Eine generelle Absenkung (alle reduzierten Güter und Dienstleistungen) des derzeit zehnprozentigen Steuersatzes auf fünf Prozent würde zu Kosten von 1,8 Mrd. Euro führen.
Mehr Kaufkraft für untere Einkommen
In der Studie werden die Auswirkungen einer Direktzahlung auf untere Einkommen als Kompensation für gestiegene Inflation berechnet.
Verteilt man das Volumen der MwSt-Senkung auf Lebensmittel (ohne Restaurants), also 750 Mio. Euro auf das sozial schwächste Viertel der österreichischen Haushaltseinkommen, so ergibt sich eine jährliche Gutschrift pro Haushalt in Höhe von 855,2 Euro.
MwSt-Senkung: Ersparnis steigt mit Ausgaben
Dagegen steht eine "sozial nicht treffsichere" MwSt-Senkung auf Lebensmittel: Von den 3,5 Mio.

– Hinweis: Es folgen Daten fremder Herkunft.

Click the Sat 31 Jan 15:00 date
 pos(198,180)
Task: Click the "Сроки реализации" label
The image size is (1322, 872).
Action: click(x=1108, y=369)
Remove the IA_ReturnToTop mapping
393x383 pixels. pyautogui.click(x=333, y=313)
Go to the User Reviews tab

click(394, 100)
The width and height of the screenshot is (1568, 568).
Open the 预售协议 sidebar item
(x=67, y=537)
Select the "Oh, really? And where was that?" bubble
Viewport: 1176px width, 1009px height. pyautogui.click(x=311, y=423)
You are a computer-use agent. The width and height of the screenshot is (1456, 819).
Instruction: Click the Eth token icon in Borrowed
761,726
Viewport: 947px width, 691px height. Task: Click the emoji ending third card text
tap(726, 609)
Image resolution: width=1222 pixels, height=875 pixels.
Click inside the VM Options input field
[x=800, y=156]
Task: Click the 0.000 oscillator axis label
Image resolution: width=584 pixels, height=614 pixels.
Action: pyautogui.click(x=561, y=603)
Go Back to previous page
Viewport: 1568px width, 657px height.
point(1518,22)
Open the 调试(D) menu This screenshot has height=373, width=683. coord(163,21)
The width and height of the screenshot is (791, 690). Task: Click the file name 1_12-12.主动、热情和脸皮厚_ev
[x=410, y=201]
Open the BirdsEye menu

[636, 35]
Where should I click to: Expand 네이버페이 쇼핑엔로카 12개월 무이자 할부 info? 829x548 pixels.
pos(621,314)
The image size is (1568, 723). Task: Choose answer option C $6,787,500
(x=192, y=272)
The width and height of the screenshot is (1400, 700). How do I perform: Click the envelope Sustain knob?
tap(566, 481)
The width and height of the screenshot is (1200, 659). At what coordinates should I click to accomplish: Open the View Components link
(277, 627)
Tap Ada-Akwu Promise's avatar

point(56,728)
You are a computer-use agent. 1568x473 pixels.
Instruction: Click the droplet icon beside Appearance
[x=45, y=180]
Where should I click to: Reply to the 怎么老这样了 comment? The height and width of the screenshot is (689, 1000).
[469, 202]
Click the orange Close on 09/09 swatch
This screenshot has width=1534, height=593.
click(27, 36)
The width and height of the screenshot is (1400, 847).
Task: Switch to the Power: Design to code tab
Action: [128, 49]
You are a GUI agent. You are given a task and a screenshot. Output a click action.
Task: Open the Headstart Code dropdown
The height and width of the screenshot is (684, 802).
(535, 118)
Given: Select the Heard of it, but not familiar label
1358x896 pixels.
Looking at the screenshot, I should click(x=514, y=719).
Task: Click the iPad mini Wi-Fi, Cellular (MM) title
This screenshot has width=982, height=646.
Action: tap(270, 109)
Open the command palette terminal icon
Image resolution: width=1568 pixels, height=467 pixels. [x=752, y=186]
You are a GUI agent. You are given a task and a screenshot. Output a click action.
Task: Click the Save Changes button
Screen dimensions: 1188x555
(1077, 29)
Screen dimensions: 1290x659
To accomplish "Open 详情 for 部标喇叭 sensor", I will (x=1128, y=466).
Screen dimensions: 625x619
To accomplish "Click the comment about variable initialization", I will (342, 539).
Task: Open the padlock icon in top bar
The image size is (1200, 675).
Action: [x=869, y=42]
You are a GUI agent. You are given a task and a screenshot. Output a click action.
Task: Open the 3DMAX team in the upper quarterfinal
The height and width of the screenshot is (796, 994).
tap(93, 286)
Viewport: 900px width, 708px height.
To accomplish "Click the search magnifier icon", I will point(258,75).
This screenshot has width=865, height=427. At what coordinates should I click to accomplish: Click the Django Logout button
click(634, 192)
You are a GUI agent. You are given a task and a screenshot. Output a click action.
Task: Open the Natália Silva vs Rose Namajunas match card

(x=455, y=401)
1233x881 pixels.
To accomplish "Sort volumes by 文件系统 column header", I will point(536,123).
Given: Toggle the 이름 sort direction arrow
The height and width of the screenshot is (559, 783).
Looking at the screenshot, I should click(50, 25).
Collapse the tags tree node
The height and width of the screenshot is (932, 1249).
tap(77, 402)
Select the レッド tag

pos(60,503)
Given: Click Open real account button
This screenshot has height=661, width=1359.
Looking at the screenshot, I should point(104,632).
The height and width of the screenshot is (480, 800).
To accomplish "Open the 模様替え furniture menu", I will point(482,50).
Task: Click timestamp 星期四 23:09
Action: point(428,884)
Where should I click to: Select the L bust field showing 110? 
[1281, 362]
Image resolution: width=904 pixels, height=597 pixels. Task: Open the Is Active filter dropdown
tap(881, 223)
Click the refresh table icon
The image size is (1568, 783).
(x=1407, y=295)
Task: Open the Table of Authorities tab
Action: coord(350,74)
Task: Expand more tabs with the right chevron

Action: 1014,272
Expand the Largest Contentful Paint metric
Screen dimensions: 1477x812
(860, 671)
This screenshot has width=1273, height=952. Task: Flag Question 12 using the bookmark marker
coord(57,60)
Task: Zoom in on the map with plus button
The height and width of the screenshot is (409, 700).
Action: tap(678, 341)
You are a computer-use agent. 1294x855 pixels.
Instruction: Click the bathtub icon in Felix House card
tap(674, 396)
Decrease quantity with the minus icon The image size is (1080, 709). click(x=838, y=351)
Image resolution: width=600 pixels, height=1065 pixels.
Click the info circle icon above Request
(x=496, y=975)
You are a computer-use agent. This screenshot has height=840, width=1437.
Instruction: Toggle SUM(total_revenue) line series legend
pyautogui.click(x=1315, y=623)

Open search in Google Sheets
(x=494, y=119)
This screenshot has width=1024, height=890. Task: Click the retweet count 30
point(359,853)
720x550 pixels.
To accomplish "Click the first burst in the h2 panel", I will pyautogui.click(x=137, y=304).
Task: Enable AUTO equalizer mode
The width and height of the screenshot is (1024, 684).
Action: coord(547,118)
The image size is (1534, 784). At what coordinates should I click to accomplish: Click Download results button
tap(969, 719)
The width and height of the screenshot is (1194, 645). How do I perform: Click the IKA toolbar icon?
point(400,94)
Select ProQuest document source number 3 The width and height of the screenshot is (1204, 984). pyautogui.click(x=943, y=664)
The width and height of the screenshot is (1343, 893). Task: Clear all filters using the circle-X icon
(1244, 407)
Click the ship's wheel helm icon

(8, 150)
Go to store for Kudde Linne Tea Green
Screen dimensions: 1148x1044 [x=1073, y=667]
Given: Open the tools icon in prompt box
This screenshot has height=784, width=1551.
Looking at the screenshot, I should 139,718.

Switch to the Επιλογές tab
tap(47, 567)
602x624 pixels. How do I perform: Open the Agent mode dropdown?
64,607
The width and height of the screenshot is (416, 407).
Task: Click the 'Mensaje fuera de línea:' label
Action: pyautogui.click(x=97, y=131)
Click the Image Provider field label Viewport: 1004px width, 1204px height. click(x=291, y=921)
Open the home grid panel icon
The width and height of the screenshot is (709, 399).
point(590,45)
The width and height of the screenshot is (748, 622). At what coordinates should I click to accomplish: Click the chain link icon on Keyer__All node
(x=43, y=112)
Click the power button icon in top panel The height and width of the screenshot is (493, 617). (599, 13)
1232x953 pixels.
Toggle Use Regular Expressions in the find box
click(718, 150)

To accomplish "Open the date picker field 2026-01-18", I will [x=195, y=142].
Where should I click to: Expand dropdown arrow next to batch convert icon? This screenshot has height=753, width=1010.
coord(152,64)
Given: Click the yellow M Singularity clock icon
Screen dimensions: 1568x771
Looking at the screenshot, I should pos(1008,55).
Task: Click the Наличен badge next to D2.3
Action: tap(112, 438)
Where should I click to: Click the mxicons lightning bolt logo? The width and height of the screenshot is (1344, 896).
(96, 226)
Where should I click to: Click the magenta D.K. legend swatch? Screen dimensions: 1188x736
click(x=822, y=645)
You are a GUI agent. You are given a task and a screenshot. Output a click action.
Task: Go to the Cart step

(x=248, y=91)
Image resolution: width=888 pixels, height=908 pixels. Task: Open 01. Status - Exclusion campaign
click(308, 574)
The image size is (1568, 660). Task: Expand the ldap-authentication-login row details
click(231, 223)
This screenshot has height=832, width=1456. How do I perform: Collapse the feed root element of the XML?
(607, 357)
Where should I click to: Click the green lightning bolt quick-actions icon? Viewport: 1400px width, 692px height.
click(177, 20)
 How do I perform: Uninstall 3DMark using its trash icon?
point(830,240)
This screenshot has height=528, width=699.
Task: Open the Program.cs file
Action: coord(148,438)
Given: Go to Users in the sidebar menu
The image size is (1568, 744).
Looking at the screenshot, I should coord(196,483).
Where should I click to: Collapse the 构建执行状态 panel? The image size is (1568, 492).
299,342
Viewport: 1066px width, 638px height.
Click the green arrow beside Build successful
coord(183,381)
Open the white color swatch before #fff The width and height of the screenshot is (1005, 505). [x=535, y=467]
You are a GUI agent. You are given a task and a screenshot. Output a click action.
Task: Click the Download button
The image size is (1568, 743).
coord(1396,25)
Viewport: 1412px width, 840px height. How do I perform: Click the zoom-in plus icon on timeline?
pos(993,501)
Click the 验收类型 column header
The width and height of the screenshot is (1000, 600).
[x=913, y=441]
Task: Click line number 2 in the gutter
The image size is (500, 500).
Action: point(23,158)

Haushalten gibt das unterste Zehntel für Ernährung (inkl. alkoholfreie Getränke) 22,7 Prozent seiner Haushaltsausgaben in Höhe von 682 Euro pro Monat aus (= ca. 155 Euro im Monat bzw. 1.860 Euro im Jahr), das oberste Zehntel 8,4 Prozent seiner Haushaltsausgaben in Höhe von 6.190 Euro pro Monat (= ca. 520 Euro pro Monat bzw. 6.240 Euro pro Jahr).
Ein repräsentativer Haushalt tätigt Ausgaben für Lebensmittel in Höhe von 224 Euro pro Monat bzw. ca. 2.690 Euro pro Jahr. Das obere Zehntel erhält somit eine jährliche Ersparnis in Höhe von 312 Euro, ein repräsentativer Haushalt 135 Euro und das untere Zehntel nur noch 93 Euro.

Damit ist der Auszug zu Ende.